Data items:
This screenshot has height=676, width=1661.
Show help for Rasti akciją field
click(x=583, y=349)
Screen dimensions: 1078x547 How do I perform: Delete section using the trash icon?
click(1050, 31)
==
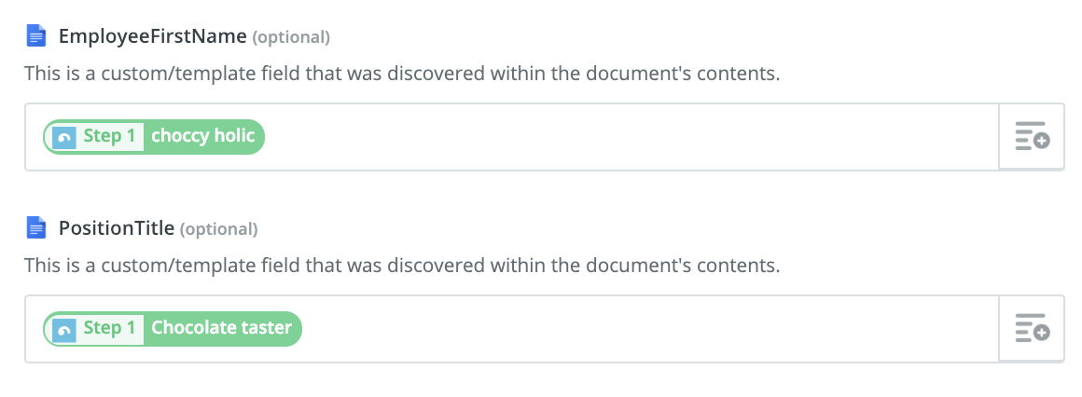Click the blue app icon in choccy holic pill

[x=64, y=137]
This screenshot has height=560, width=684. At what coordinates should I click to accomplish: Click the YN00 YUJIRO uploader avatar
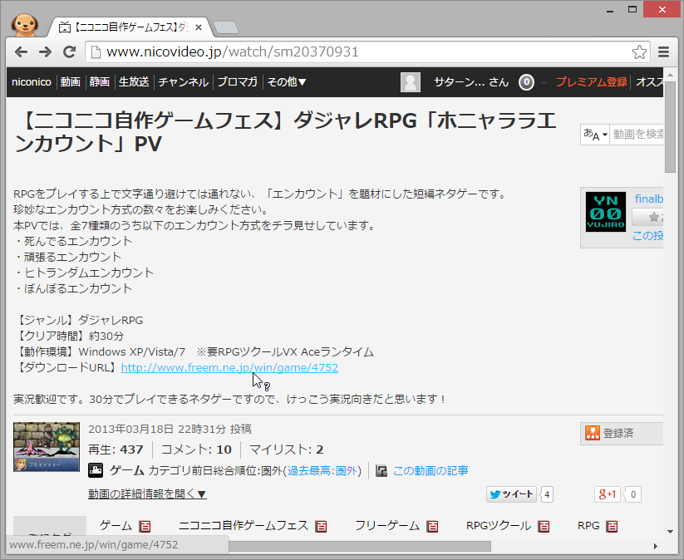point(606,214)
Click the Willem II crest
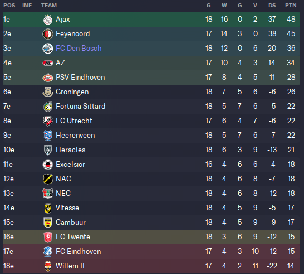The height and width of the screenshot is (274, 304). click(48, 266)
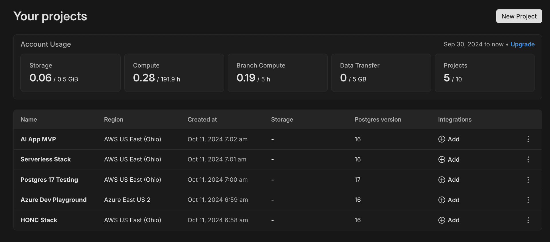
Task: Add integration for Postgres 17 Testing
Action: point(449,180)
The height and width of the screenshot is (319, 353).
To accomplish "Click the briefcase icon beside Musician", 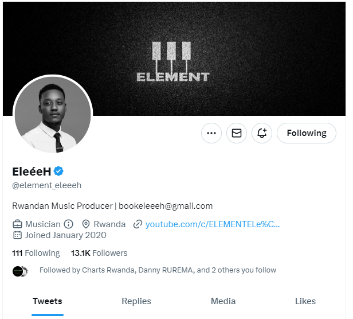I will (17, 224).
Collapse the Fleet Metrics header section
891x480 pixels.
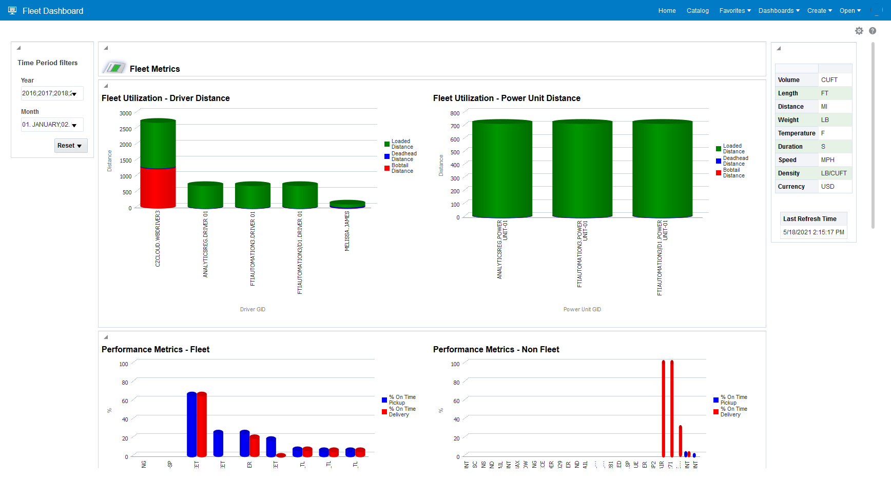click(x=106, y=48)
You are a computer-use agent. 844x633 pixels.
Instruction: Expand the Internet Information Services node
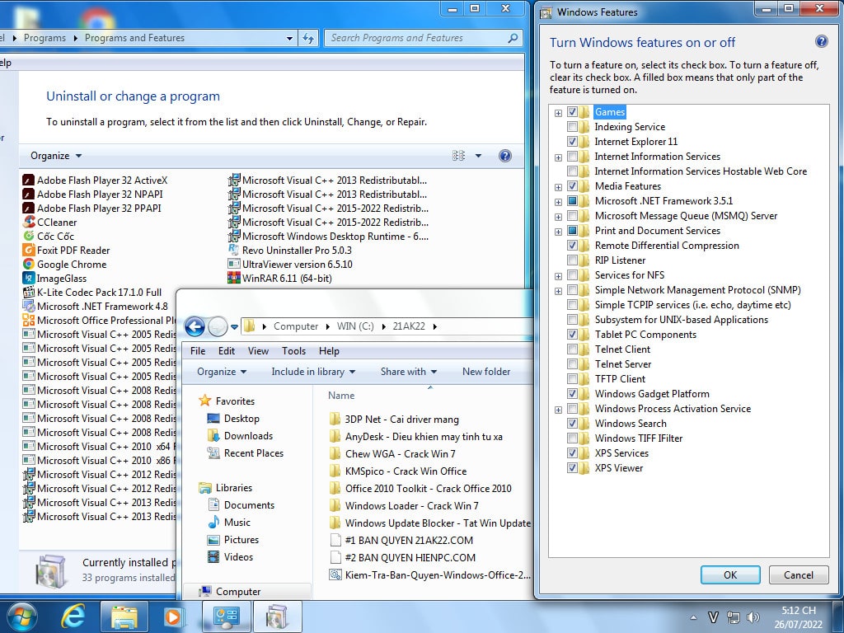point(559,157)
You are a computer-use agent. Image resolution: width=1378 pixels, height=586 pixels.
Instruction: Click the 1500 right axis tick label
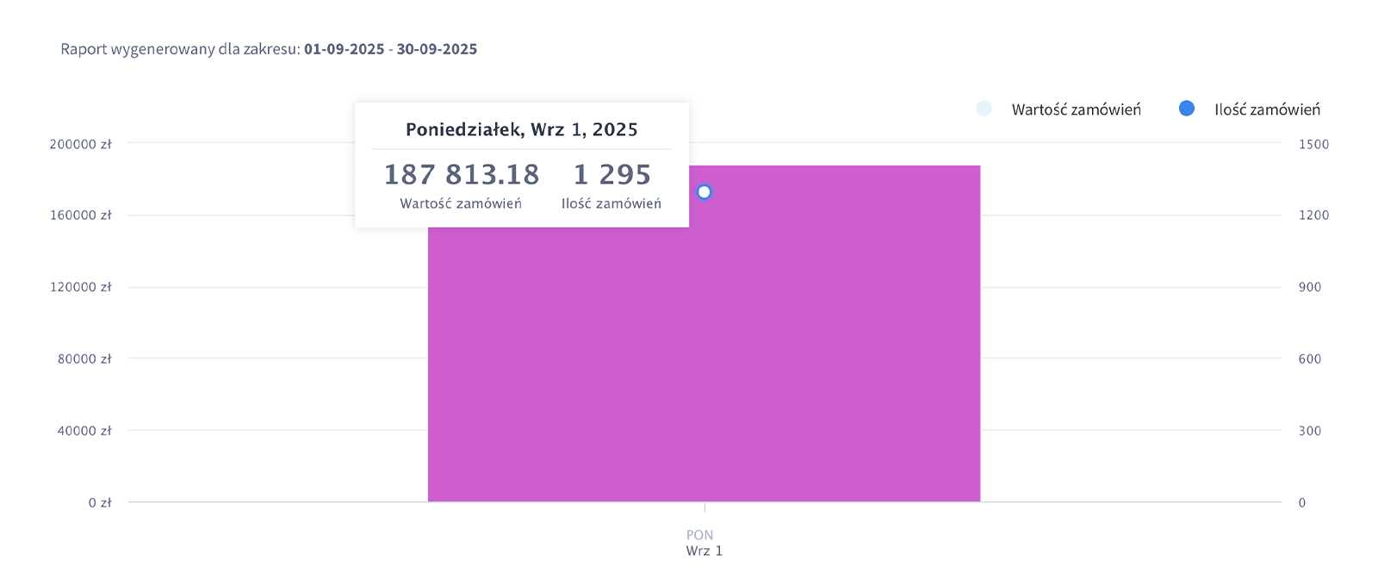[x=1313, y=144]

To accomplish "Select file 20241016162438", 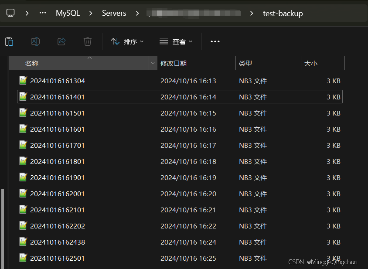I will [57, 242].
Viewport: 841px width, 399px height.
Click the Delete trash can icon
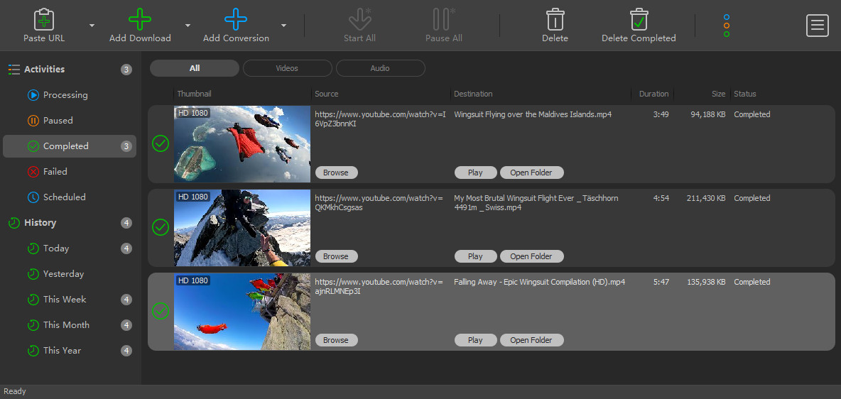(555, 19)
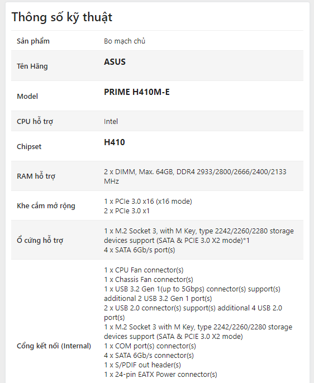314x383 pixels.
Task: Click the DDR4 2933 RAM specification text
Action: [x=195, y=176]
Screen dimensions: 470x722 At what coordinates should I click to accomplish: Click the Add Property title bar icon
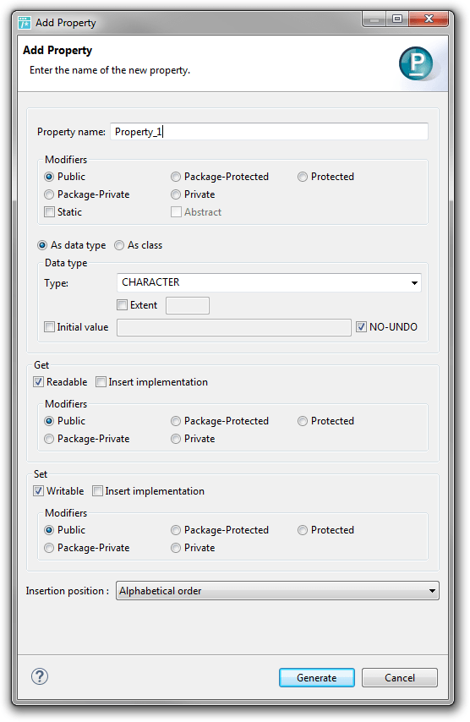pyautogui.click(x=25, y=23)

Exercise: Copy each line above holding "computer".

Solution to the problem:
You are a computer-use agent. 844x633 pixels.
You are a computer-use agent. Image resolution: width=1378 pixels, height=586 pixels.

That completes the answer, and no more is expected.